=== PROVIDED DATA ===

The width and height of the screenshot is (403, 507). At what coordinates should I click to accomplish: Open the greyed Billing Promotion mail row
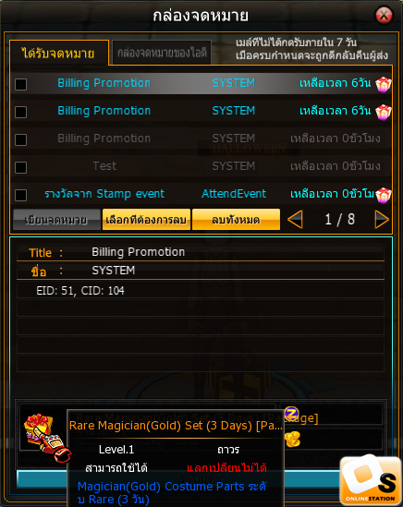(x=201, y=139)
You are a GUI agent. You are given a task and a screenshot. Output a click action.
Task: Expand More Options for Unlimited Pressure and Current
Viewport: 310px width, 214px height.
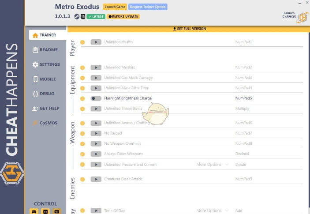(x=212, y=165)
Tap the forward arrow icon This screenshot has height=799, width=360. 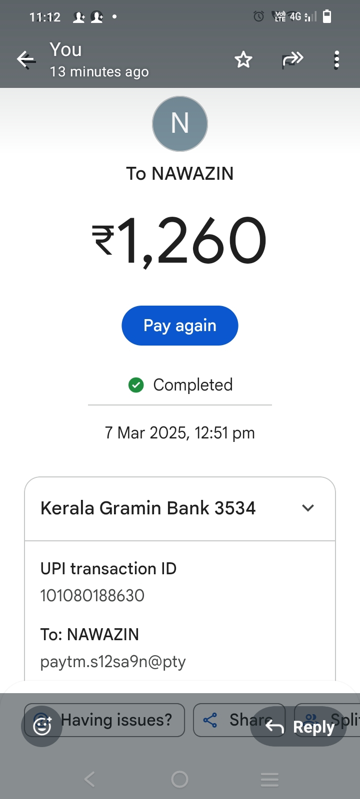pos(293,60)
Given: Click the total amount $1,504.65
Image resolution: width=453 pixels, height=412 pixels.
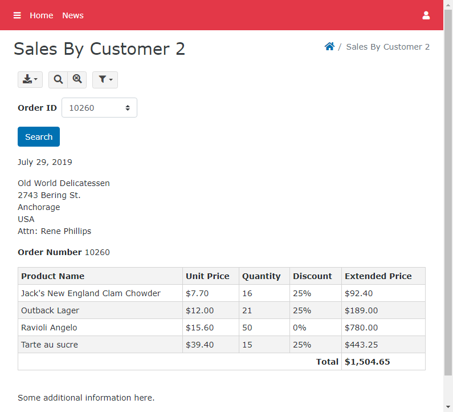Looking at the screenshot, I should [x=368, y=362].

===

*GOAL OF THE EXERCISE*: Please restate exactly the lines from the one containing "Image resolution: width=453" down to the end of the material, both ends kept, and do not include the pictures.

*EXERCISE ANSWER*:
Image resolution: width=453 pixels, height=412 pixels.
Looking at the screenshot, I should [x=368, y=362].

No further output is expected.